Dans le texte ci-dessous sur les « Devoirs » de Cicéron, recopiez mot pour mot, s'il vous plaît, tout ce qui va de « Pour résumer très » jusqu'à « de la vertu. ».

## TEXTE AFFICHÉ
□ □ □
Les “Devoirs” de Cicéron (6): Le copinage politique et les intérêts privés au sein de l’Etat comme formes d’injustice

6ème volet de ma petite série sur “Les Devoirs” de Cicéron, un ouvrage que je trouve plein de bon sens, et très utile à notre époque.

Pour résumer très rapidement les 5 volets précédents, rappelons que pour Cicéron :

  • ce n’est pas la connaissance en soi qui prime, mais la Phronèsis, qu’on pourrait traduire par “sagesse pratique” ou par “prudence dans la prise de décision”
  • la vertu réside donc dans le fait de poser des actes, dans l’action.
  • cette action doit amener à la justice où brille le plus haut éclat de la vertu.
  • le comble de l’injustice est l’exagération réglementaire ! Plus il y a de lois, moins il y a de justice !
  • ne pas réagir à une injustice, c’est en commettre une !

Cicéron poursuit dans son analyse de la justice (et de l’injustice), et rajoute un élément important : la pire des injustices est celle commise par la ruse.

[#41] Il y a deux façons, la force ou la ruse, de commettre l’injustice : la ruse paraît en quelque sorte la manière du renard, et la force, celle du lion, et les deux sont choses tout à fait indignes de l’homme, mais la ruse est plus haïssable encore. Et, de tout ce qui porte le nom d’injustice, aucune n’est plus criminelle que l’injustice de ceux qui, au moment même où ils trompent le plus, le font de telle sorte qu’ils paraissent être gens de bien.
□ □ □
## DONNÉES ENREGISTRÉES
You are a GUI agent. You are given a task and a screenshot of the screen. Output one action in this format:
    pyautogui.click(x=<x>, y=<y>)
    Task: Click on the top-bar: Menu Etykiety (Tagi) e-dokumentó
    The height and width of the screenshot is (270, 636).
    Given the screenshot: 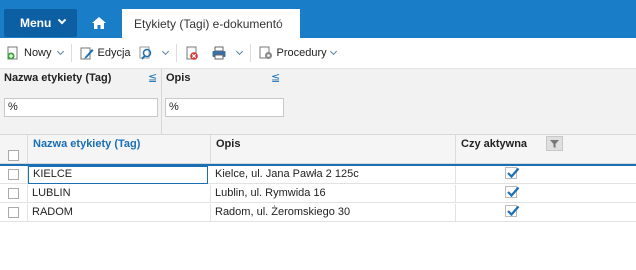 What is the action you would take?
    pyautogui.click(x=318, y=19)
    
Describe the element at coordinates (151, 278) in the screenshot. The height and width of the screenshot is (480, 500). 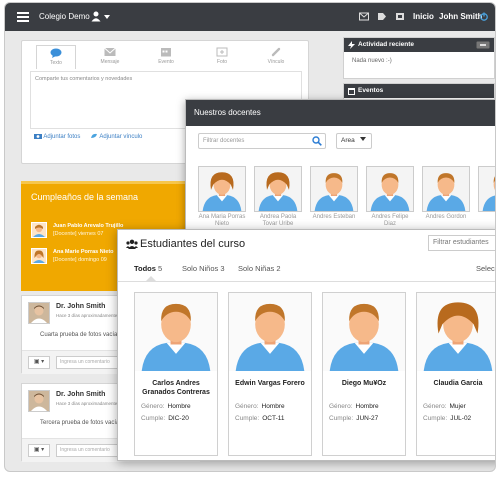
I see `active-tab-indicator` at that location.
□ □ □
## RÉSULTAT ATTENDU
Pour résumer très rapidement les 5 volets précédents, rappelons que pour Cicéron :

  • ce n’est pas la connaissance en soi qui prime, mais la Phronèsis, qu’on pourrait traduire par “sagesse pratique” ou par “prudence dans la prise de décision”
  • la vertu réside donc dans le fait de poser des actes, dans l’action.
  • cette action doit amener à la justice où brille le plus haut éclat de la vertu.